[Provided data]:
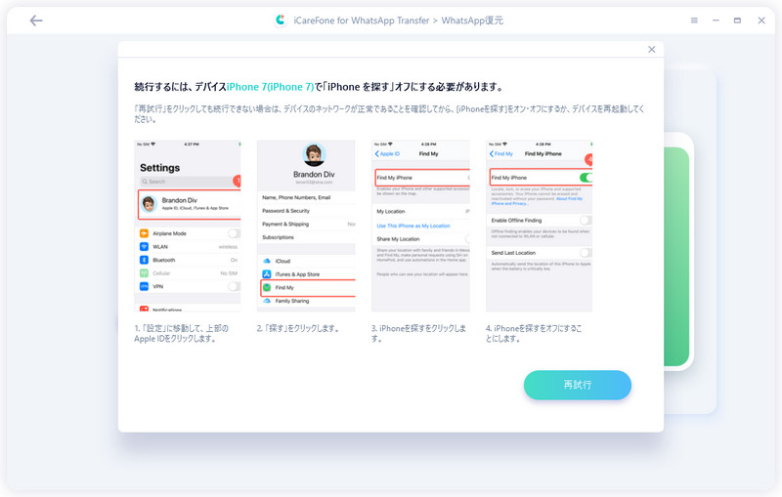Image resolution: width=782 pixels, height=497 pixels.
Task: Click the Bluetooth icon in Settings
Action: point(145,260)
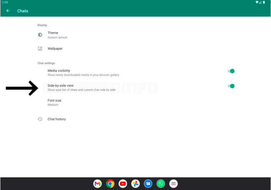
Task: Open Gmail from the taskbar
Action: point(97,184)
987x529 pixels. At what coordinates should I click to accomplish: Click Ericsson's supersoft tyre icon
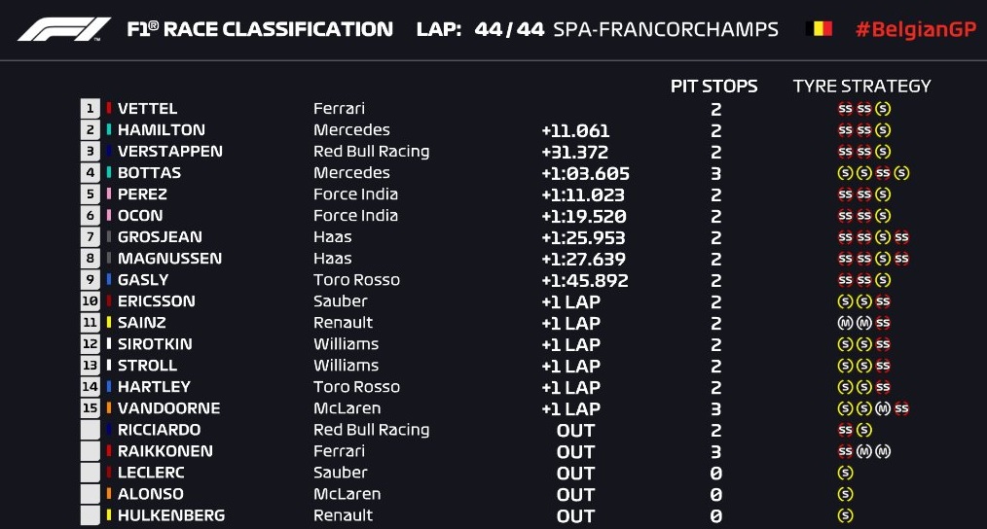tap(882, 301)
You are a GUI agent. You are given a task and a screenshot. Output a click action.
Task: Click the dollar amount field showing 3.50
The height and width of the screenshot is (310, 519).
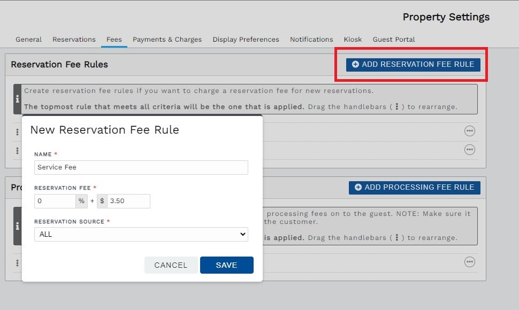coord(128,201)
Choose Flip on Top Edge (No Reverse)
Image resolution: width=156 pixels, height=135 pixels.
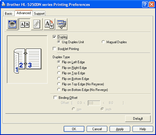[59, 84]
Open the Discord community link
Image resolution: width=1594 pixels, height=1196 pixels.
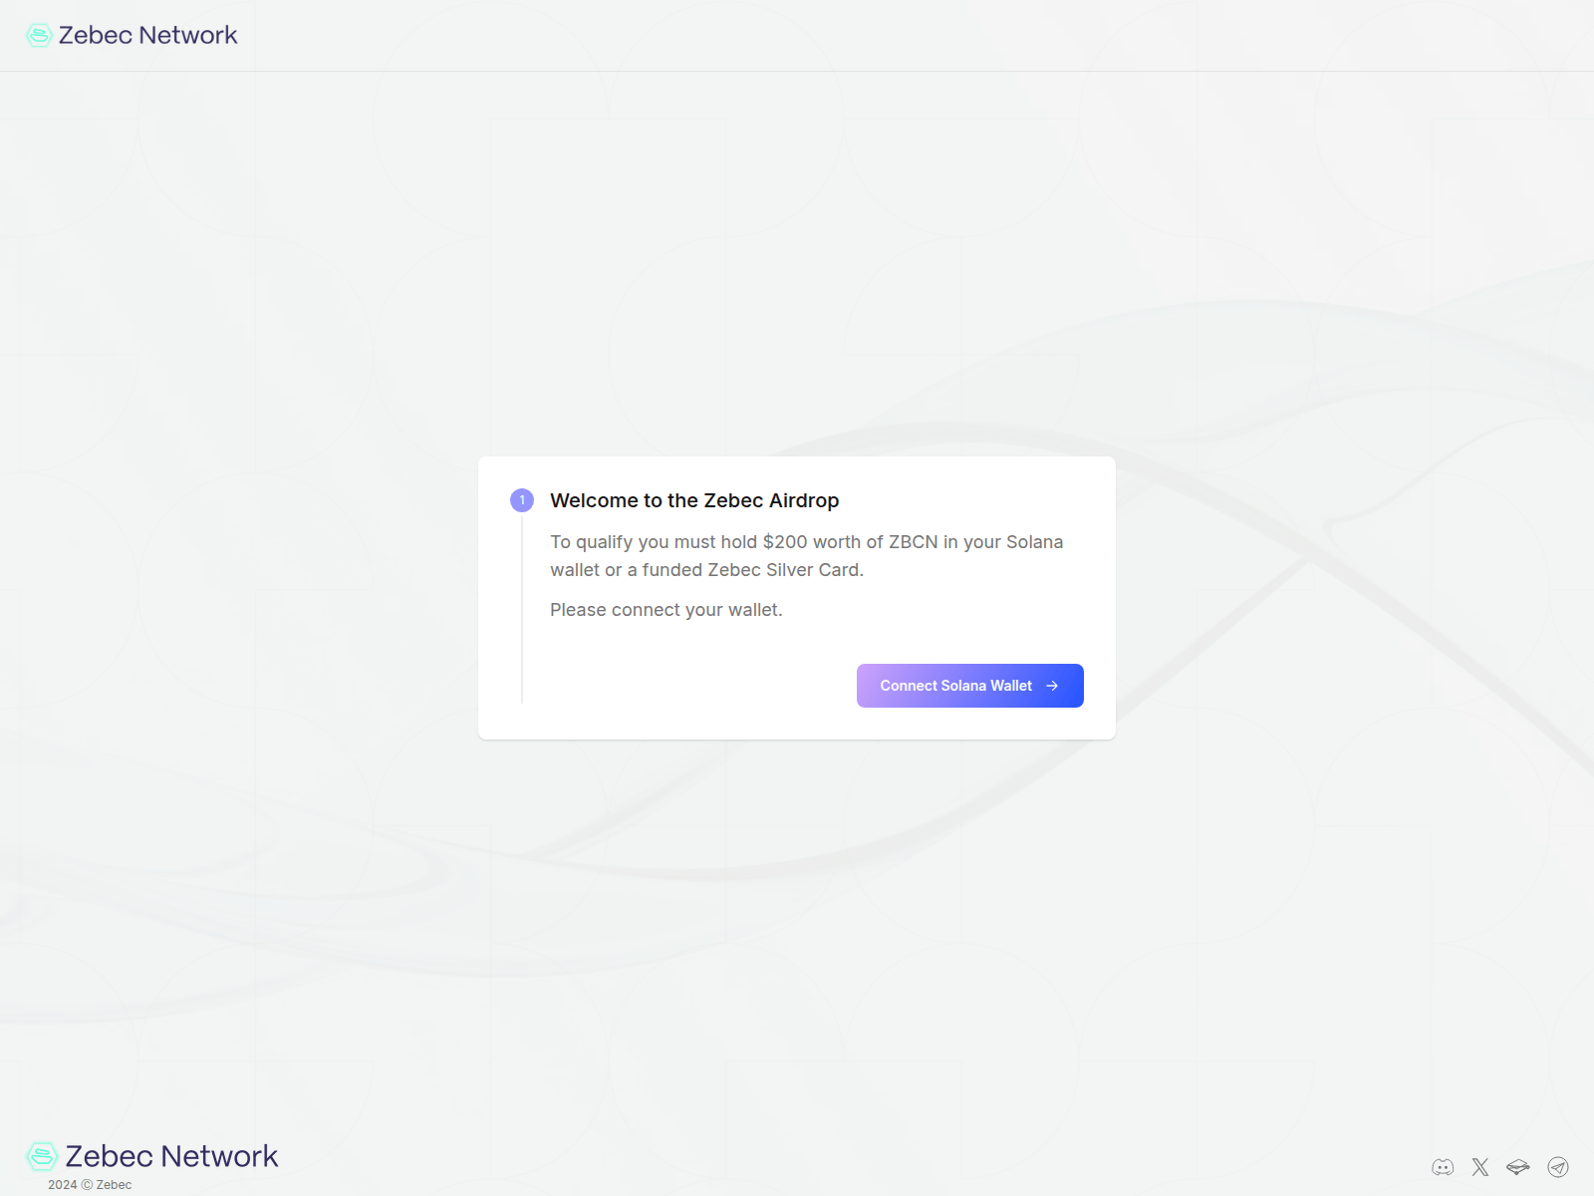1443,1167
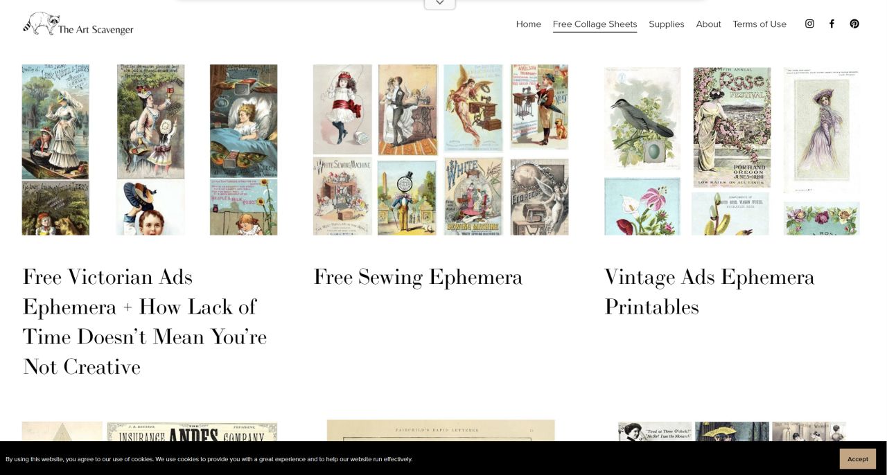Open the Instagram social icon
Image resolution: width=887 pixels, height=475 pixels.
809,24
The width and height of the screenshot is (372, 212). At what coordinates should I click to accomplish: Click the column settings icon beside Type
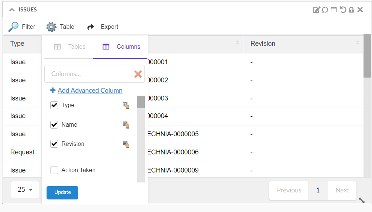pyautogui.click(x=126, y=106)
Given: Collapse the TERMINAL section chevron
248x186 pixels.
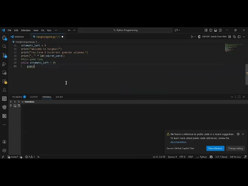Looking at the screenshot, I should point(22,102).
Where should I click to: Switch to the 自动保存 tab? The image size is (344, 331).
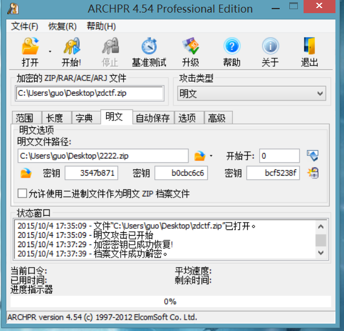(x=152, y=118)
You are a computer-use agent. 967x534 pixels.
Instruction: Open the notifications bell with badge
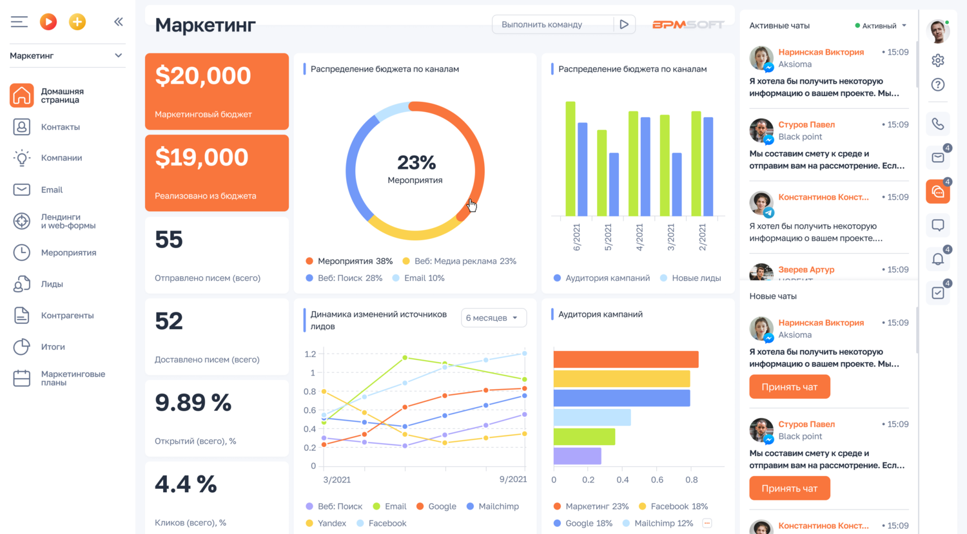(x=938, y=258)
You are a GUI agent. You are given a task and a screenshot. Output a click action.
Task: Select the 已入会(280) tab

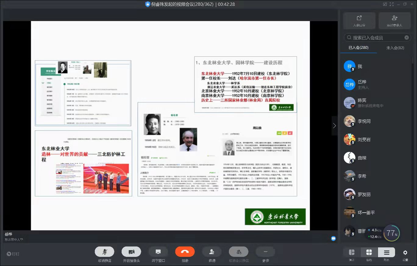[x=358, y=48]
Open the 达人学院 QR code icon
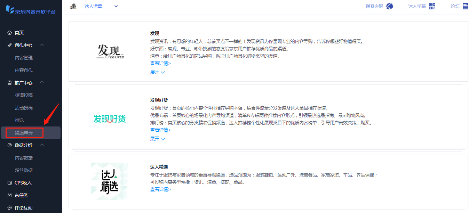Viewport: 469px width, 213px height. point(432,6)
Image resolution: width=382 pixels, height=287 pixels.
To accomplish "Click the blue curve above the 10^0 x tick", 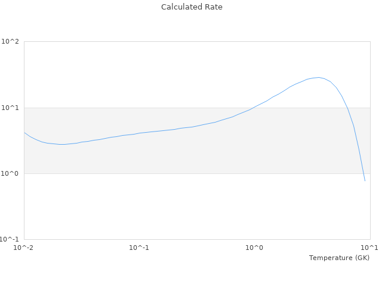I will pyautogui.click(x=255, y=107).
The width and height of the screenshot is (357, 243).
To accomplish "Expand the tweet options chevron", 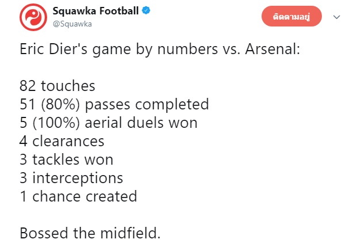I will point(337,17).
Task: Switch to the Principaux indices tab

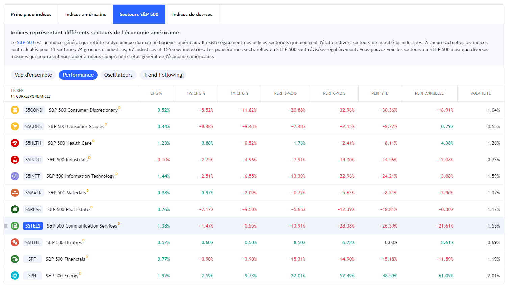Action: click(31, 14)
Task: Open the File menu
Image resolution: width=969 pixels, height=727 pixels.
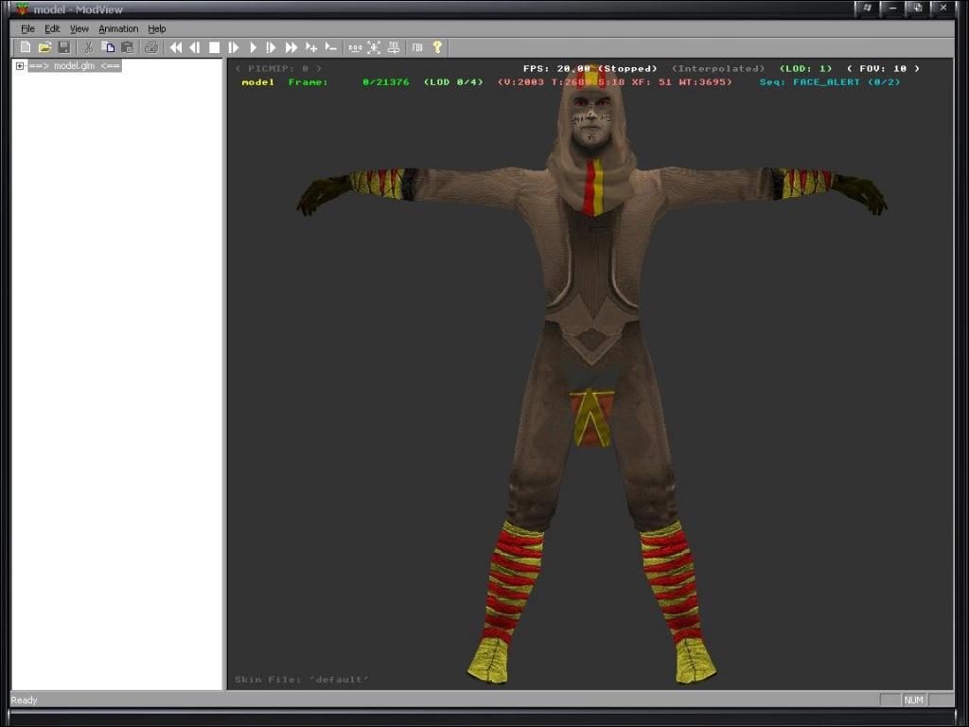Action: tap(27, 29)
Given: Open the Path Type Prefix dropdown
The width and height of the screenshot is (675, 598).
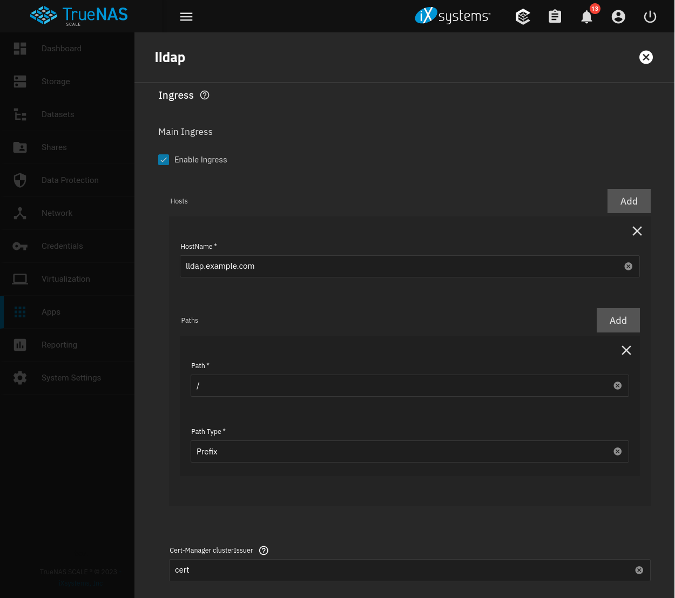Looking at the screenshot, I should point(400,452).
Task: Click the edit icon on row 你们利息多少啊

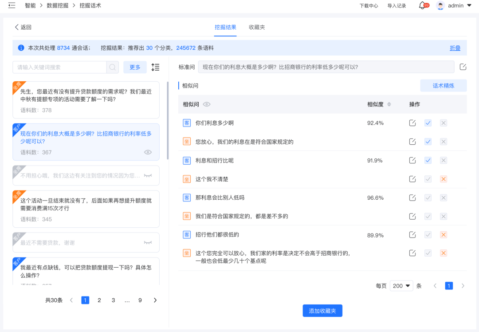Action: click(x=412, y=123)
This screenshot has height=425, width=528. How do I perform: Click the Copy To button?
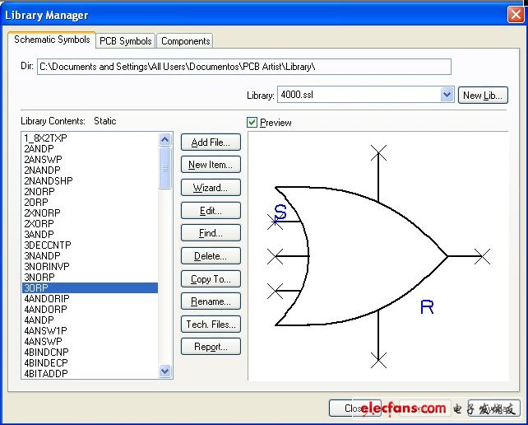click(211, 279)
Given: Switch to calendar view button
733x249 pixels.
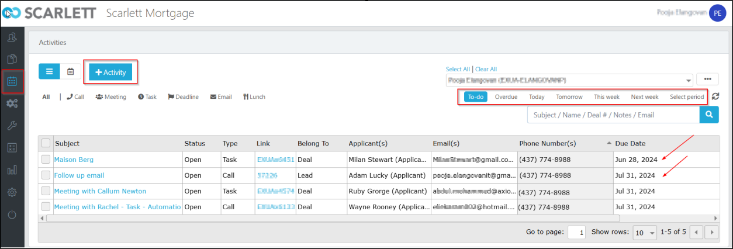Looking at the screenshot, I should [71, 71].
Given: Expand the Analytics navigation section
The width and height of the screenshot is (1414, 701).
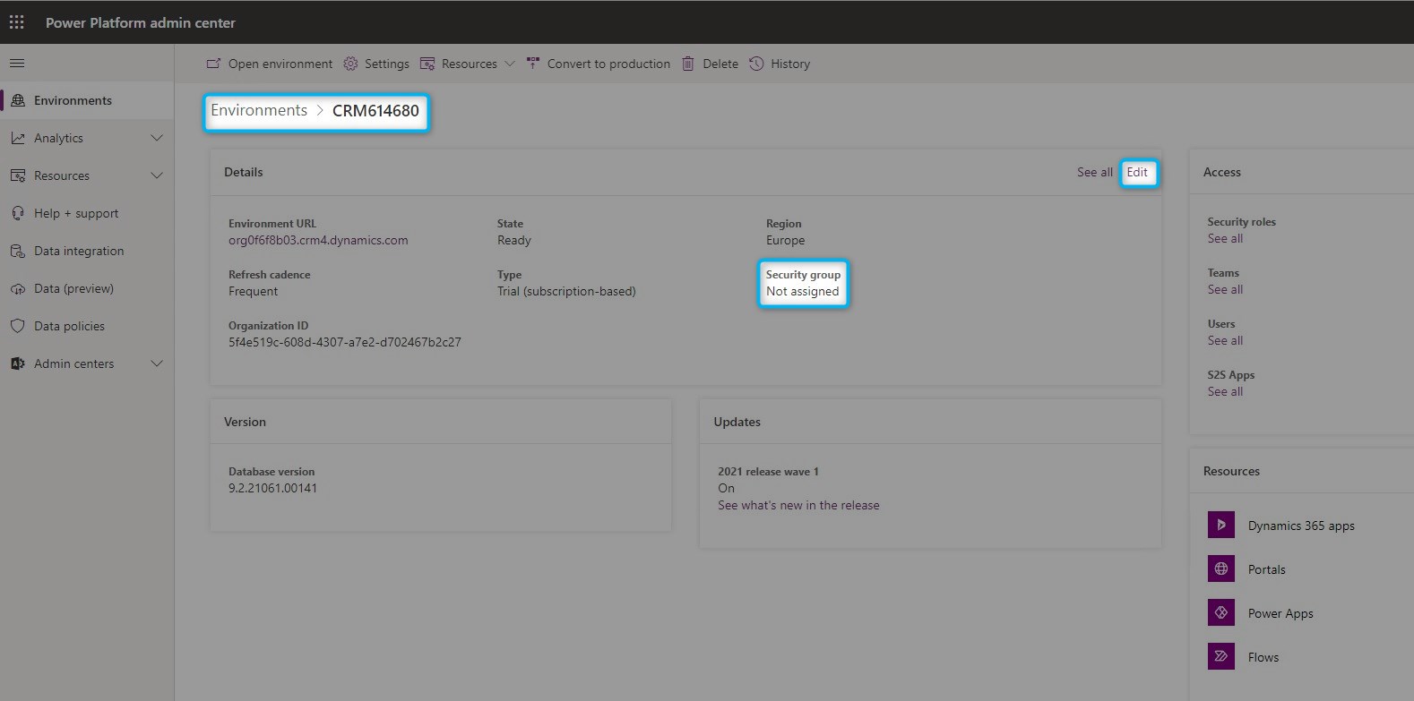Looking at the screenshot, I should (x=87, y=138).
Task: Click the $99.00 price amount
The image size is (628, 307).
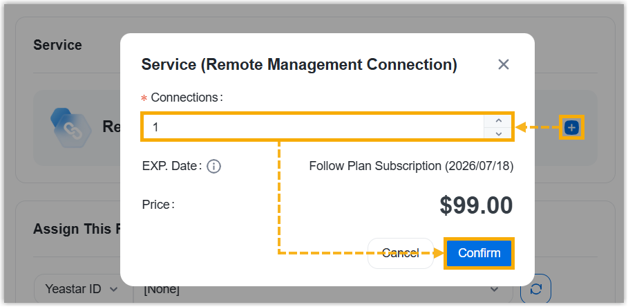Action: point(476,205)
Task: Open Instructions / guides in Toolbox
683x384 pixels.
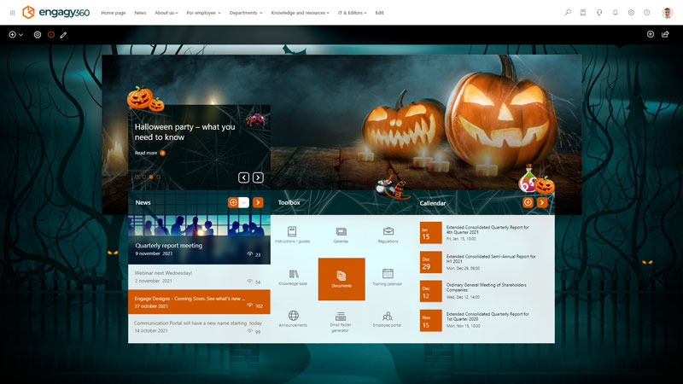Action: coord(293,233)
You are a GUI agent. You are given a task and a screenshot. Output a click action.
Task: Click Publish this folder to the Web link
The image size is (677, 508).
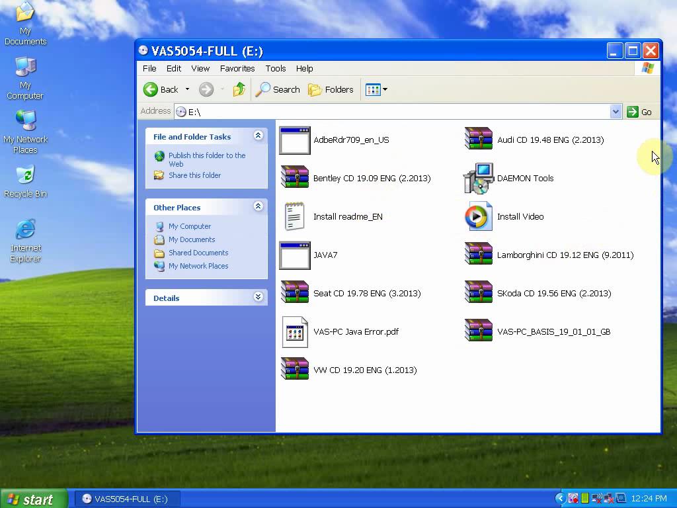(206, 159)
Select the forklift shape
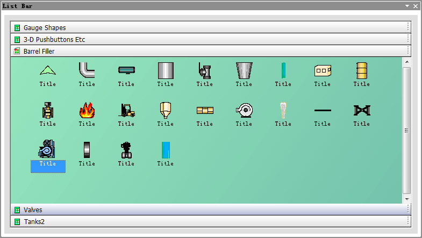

[What you should do]: Set down exactly, and only, the lines from the one holding "733x249 pixels." to the end of the records above, leaving every picture out.

[Reply]:
733x249 pixels.
Looking at the screenshot, I should [71, 71].
Given: Expand the Analytics navigation section
The width and height of the screenshot is (1414, 701).
Looking at the screenshot, I should (x=87, y=138).
Task: Click the $99.00 price amount
The image size is (628, 307).
Action: point(476,205)
Task: Open Instructions / guides in Toolbox
683x384 pixels.
Action: coord(293,233)
You are a GUI agent. You are given a task and a screenshot. Output a click action.
Task: Click Publish this folder to the Web link
The image size is (677, 508).
(206, 159)
Select the forklift shape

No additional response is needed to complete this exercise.